→ TASK ITEM
What lines in the data hold the string "computer"? Show them.

→ SUPPLIED DATA
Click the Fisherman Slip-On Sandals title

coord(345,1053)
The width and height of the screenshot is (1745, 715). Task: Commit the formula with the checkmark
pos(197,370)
--
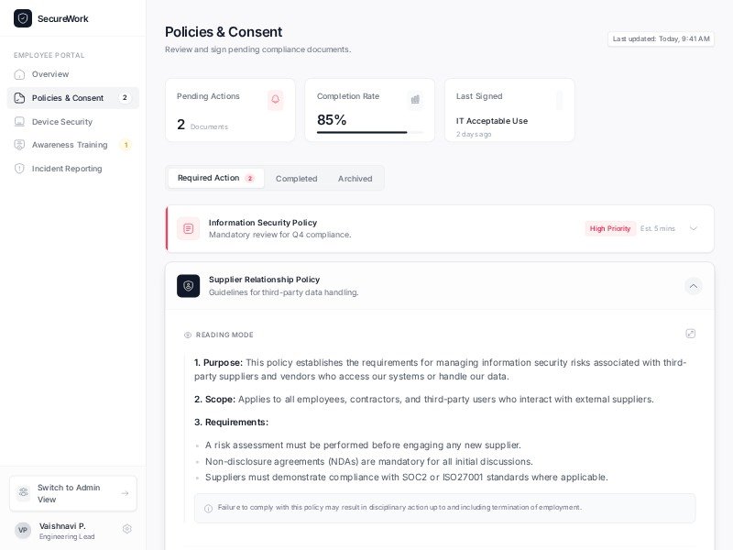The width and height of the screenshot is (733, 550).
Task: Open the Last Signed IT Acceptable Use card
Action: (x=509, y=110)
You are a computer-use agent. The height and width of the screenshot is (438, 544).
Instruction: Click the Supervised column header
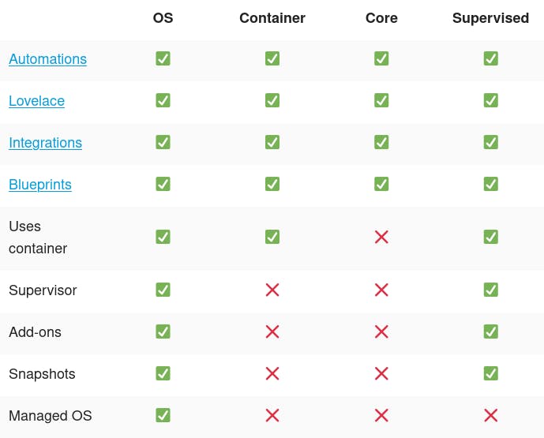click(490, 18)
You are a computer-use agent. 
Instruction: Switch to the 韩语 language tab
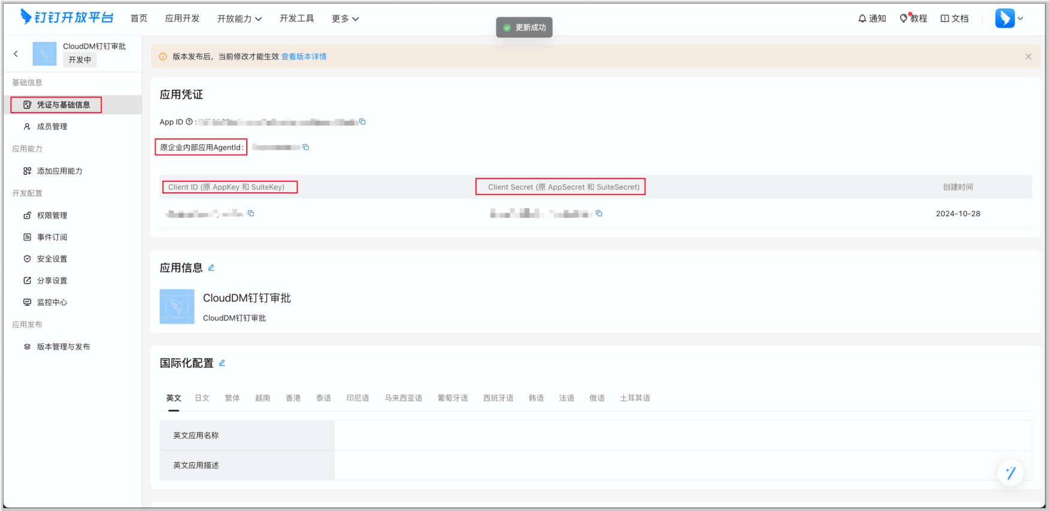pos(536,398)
...
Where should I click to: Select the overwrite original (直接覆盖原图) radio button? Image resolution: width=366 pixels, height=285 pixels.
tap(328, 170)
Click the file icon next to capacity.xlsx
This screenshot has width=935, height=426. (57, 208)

→ OUTPUT FOR THIS EXERCISE
You are a computer-use agent. The height and width of the screenshot is (438, 544).
You are a computer-use agent. 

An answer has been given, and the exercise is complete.